- TEXT SHOWN -
◆ ◆ ◆

If you proceed, I will use a series of questions to guide you to the conclusions.

Do you believe that there is a God?
If so, what kind of God - good or evil, wise or foolish, active or passive in the affairs of men?
If God is such a great being, what does he want from men?
How does man's free will play into the relationship between God and man?
If God is perfect, can God tolerate sin? If man has a sinful nature or can freely choose sin, then how does God bring man into fellowship?
Can mankind obtain perfection of their own effort? Aren't there things that man should do but does not and through their ignorance does not even know that they should be doing them. How can man ever obtain a perfect state and thus approach God without sin?
Isn't there a price or justice that has to be made to atone for sin. We see this in our laws. If I steal from my fellow man don't I have the obligation to make restitution?
What does God expect from man to make atonement for sin? How can man make an atonement for a sin of omission i.e. does not even know that he needs to make atonement because he does not even know he has sinned?

◆ ◆ ◆

- RECORD EXTRACTS -
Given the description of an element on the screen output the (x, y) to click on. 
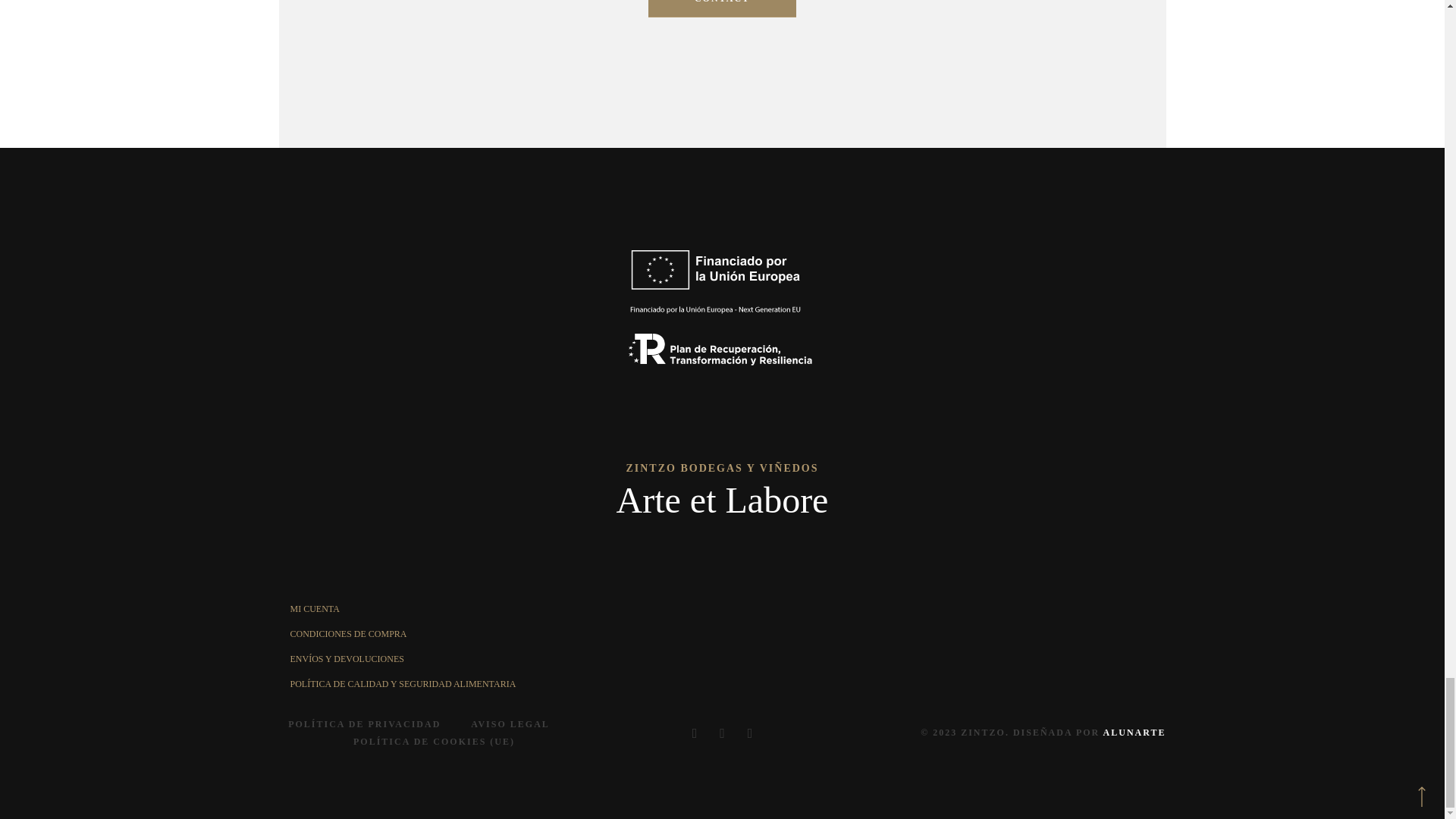
AVISO LEGAL (509, 724)
CONDICIONES DE COMPRA (347, 633)
ALUNARTE (1134, 732)
MI CUENTA (314, 608)
CONTACT (721, 8)
Given the description of an element on the screen output the (x, y) to click on. 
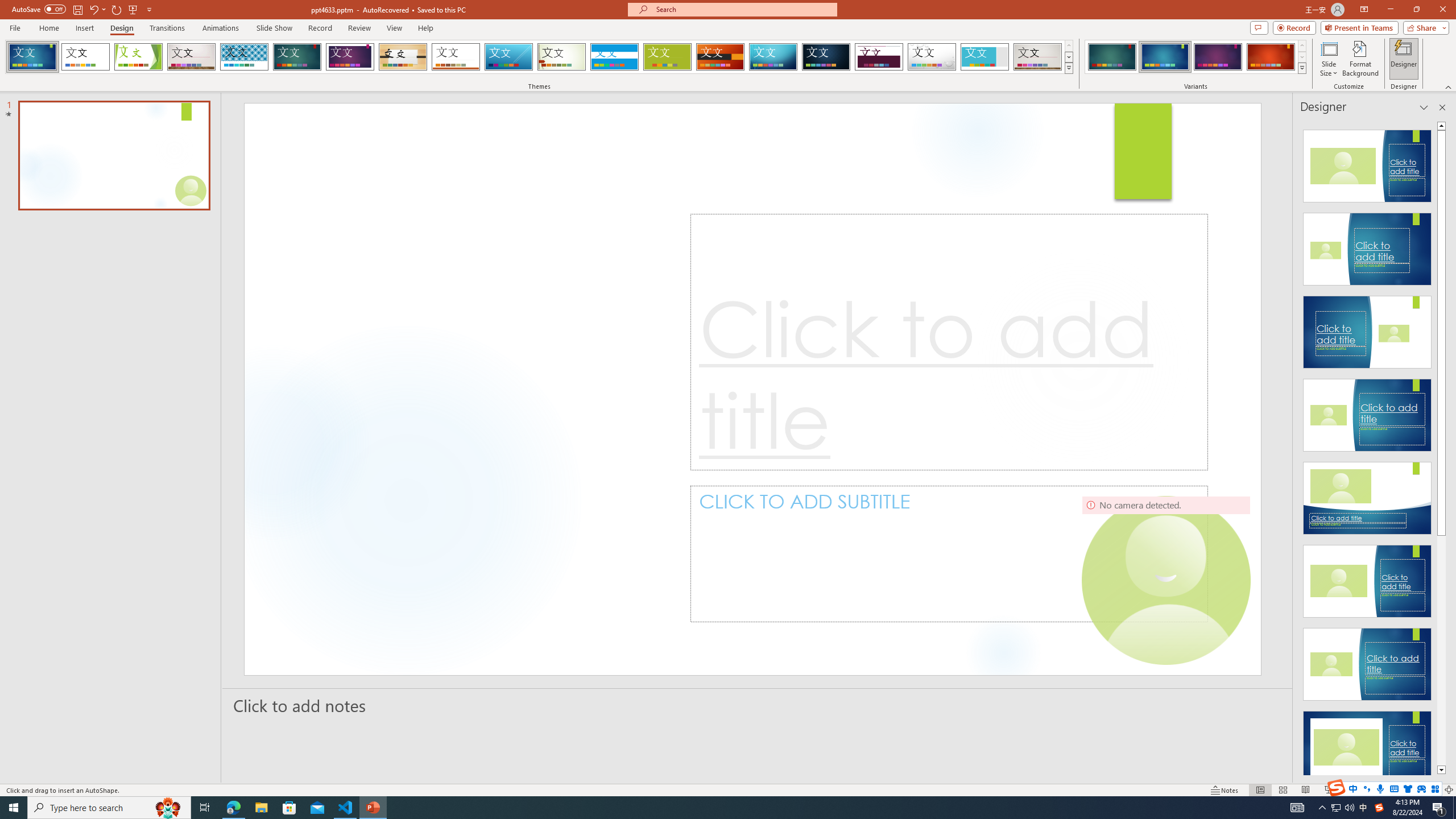
Basis Loading Preview... (667, 56)
Save (77, 9)
Collapse the Ribbon (1448, 86)
Notes  (1225, 790)
Slice Loading Preview... (508, 56)
Line up (1441, 125)
File Tab (15, 27)
Variants (1301, 67)
Design (122, 28)
Review (359, 28)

◆ ◆ ◆

- EXERCISES TO COMPLETE -
**a.** Transcribe the passage on God and sin, everything from "What does God" down to "he has sinned?".
**b.** Format the records as a JSON list of strings with one string per line, skipping blank lines and leaving the picture lines out.
The passage on God and sin and the records are unrelated pieces of material.

- ANSWERS TO THE EXERCISES -
**a.**
What does God expect from man to make atonement for sin? How can man make an atonement for a sin of omission i.e. does not even know that he needs to make atonement because he does not even know he has sinned?

**b.**
[
  "Given the description of an element on the screen output the (x, y) to click on. ",
  "AVISO LEGAL (509, 724)",
  "CONDICIONES DE COMPRA (347, 633)",
  "ALUNARTE (1134, 732)",
  "MI CUENTA (314, 608)",
  "CONTACT (721, 8)",
  "Given the description of an element on the screen output the (x, y) to click on. ",
  "Basis Loading Preview... (667, 56)",
  "Save (77, 9)",
  "Collapse the Ribbon (1448, 86)",
  "Notes  (1225, 790)",
  "Slice Loading Preview... (508, 56)",
  "Line up (1441, 125)",
  "File Tab (15, 27)",
  "Variants (1301, 67)",
  "Design (122, 28)",
  "Review (359, 28)"
]